The ensemble data flow use cases implied by the example scripts are ambiguously or incompletely implemented. This is particularly apparent with the gmxapi.commandline_operation tool.
Part of the problem is a combinatoric explosion of complexity between scalar data, array data, data Futures, and implicit or explicit ensembles. The best solution is to finally implement the (C++ based) gmxapi typing system and data interface, in which all data has shape and supports the Future interface, but there are nearer-term tasks.
Initial resolution steps are the triage described in issue #3130 and documentation updates for gmxapi.operation and gmxapi.commandline.
- Separate the user experience from the data model implementation details.
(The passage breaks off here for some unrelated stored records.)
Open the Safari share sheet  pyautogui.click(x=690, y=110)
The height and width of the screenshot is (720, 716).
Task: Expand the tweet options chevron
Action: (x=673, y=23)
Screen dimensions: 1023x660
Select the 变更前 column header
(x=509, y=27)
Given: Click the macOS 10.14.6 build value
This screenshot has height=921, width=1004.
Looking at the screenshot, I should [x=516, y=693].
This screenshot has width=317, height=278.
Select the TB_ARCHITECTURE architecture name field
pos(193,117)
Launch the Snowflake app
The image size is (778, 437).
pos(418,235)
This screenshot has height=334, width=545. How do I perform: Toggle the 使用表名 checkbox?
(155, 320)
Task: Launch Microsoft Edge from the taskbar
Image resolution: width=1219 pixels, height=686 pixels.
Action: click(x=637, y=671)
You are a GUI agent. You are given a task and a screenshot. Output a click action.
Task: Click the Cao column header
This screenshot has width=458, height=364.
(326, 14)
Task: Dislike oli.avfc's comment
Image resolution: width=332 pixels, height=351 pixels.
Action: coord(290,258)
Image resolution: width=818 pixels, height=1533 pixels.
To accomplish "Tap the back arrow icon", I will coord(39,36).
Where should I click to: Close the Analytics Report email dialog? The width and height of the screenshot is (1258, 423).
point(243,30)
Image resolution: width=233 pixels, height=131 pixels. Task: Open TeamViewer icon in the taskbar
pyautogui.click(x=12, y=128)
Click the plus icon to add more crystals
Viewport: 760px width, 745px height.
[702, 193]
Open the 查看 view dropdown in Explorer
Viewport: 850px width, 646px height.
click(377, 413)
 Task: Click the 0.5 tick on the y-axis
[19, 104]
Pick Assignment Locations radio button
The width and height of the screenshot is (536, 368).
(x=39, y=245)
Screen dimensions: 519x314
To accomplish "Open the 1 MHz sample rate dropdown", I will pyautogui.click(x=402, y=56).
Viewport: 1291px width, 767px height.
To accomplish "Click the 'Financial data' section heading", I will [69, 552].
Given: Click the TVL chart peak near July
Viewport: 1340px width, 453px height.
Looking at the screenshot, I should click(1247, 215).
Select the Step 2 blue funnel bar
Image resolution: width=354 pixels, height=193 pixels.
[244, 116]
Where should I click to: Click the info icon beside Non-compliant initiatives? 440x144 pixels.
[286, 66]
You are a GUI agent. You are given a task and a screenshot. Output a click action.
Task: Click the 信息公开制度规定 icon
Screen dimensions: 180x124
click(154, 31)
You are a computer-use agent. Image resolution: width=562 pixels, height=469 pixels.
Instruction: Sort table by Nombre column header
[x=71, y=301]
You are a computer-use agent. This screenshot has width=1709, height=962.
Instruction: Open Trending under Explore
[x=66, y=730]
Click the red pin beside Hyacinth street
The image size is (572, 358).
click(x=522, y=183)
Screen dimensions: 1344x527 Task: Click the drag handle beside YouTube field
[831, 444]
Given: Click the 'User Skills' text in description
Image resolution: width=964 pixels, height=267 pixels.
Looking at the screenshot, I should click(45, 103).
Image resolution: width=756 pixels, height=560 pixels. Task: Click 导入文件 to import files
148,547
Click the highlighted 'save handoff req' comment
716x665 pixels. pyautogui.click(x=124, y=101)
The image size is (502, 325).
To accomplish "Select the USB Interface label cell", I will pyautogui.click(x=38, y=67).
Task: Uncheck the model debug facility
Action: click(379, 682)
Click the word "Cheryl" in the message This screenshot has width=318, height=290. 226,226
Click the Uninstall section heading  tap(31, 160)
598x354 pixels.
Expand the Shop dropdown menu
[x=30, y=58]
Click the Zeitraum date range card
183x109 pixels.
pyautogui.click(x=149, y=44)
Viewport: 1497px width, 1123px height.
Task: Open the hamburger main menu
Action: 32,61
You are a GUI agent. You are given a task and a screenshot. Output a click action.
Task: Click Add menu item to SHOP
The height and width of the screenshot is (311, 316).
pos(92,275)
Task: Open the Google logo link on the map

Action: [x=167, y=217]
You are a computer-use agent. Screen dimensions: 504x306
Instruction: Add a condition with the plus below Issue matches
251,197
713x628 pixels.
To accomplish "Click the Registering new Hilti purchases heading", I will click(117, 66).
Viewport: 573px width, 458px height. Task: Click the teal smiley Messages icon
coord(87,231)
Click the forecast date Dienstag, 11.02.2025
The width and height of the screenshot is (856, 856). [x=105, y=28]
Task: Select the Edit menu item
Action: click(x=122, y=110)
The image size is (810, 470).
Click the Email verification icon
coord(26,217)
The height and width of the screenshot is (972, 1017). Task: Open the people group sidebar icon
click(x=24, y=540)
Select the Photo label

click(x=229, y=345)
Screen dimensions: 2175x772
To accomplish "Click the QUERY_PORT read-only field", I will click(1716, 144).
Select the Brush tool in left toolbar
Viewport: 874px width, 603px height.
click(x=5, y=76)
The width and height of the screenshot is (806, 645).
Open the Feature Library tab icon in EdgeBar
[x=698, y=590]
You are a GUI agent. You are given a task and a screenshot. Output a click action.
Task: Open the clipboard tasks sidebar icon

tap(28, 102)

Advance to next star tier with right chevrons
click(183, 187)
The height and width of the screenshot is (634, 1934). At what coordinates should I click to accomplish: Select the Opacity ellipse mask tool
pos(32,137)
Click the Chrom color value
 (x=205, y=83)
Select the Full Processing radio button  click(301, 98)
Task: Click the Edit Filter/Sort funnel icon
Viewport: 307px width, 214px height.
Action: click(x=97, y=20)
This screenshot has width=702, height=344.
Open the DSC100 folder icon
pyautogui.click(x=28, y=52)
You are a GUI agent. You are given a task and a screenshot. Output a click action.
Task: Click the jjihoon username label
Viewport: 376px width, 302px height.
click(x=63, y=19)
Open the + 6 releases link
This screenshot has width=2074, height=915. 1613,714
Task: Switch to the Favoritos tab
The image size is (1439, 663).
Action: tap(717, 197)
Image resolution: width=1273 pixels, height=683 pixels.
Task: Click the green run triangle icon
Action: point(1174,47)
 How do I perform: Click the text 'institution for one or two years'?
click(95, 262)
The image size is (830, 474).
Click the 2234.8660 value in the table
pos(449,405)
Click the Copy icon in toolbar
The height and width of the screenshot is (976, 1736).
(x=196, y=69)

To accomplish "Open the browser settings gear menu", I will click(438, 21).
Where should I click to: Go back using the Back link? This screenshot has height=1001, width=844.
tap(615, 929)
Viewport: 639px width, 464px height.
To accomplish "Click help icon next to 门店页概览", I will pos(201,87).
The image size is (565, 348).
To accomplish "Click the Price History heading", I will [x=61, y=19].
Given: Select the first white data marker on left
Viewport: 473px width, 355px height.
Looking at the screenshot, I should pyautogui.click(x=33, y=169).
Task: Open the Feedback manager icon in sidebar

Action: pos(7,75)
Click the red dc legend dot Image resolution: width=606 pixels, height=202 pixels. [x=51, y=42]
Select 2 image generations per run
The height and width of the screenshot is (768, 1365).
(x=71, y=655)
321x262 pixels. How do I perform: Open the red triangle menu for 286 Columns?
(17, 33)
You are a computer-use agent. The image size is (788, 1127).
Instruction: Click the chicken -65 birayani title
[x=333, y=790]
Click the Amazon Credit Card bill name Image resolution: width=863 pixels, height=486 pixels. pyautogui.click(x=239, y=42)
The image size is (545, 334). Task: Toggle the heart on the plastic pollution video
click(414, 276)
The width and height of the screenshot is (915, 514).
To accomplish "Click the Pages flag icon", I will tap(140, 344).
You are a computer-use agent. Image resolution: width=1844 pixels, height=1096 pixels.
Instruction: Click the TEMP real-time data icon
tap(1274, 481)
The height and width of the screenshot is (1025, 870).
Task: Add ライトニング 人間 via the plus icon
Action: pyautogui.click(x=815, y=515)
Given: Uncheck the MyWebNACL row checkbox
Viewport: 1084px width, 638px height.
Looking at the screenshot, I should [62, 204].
We will first require user data input to be wrapped / annotated with a single function, clarifying that operations take "gmxapi data objects" as input, and consolidating details such as "which dimensions can be scattered from or parallelized?". Then the discussion can proceed regarding the interface of such a helper function, and the heuristics for implicit conversion of native Python types (or non-gmxapi-native objects) to gmxapi data objects.
- Create the core gmxapi data object and move future development to C++, separating the implementation from the interface used in the gmxapi package implementation. (May be beyond the scope of the bug fix.)
This issue can be considered resolved when both UI and API are well defined and behaving as documented for a known upcoming gmxapi version number.